June 16, 2014 / 10:39 AM / 4 years ago

Les syndicats de la SNCM demandent des sanctions contre Corsica

MARSEILLE (Reuters) - Les syndicats de la SNCM demandent aux pouvoirs publics une enquête et des sanctions à l’encontre de la compagnie maritime concurrente Corsica Ferries, dont l’un des navires a effectué quatre voyages entre la Corse et le continent avec une déchirure d’une cinquantaine de mètres dans sa coque.

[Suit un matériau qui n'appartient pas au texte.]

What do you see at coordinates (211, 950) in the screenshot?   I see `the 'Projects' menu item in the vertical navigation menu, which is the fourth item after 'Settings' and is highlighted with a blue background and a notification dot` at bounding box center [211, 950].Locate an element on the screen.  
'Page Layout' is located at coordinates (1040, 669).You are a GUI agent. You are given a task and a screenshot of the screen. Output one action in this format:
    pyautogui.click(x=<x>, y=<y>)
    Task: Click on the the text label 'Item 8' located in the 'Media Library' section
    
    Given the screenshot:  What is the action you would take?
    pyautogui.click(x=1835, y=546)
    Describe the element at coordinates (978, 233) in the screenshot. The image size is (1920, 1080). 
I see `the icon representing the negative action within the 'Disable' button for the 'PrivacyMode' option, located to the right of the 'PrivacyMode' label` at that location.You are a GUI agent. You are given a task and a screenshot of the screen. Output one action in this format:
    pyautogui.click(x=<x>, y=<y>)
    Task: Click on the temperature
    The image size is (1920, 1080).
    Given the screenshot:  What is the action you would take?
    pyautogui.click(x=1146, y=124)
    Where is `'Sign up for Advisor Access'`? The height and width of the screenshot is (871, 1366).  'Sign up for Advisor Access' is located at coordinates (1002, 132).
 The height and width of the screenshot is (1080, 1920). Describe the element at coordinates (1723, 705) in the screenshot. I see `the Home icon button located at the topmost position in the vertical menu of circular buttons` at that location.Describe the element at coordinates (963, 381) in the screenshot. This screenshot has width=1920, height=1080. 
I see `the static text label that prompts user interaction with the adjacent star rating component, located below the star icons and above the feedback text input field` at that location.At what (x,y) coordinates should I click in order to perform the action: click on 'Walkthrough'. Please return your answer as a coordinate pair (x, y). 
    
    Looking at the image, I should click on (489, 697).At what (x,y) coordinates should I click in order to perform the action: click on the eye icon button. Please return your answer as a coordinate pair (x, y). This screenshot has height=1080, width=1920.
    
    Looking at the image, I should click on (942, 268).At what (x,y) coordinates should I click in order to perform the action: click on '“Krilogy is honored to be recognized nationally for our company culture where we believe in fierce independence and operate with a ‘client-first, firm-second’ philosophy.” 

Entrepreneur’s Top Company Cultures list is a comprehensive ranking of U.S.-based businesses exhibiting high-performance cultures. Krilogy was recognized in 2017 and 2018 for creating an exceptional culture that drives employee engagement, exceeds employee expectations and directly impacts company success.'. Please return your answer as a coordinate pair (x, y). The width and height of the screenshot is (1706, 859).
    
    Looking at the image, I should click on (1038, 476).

Les syndicats de la SNCM ont lancé un appel à une grève reconductible pour le 24 juin prochain pour protester contre l'incertitude sur l'avenir de leur entreprise en difficulté. /Photo d'archives/REUTERS

Ils ont parallèlement lancé un appel à une grève reconductible pour le 24 juin prochain pour protester contre l’incertitude sur l’avenir de leur entreprise en difficulté.

Le ferry Mega Express V a accroché un haut fond le 31 mai à la sortie du port d’Ile Rousse (Haute-Corse) et a poursuivi ses rotations sans déclarer l’incident dans des conditions de sécurité contestées par la CGT de la SNCM.

Une trentaine de marins ont manifesté lundi devant le bureau des Affaires Maritimes de Marseille pour réclamer une “totale lumière” sur cet incident.

“Nous dénonçons le comportement irresponsable de l’armateur qui fait peu de cas de la réglementation et aurait dû immobiliser le navire plutôt que de faire courir un risque aux 5.000 passagers transportés”, a dit à la presse le délégué CGT Frédéric Alpozzo.

Le syndicat, qui a toujours dénoncé le “dumping social et fiscal” pratiqué selon lui par la compagnie italienne, demande que les autorités maritimes “aillent au bout de cette affaire” avec la prise de “sanctions pénales et financières” pour l’armateur si l’enquête devait démontrer un “manquement aux règles de sécurité”.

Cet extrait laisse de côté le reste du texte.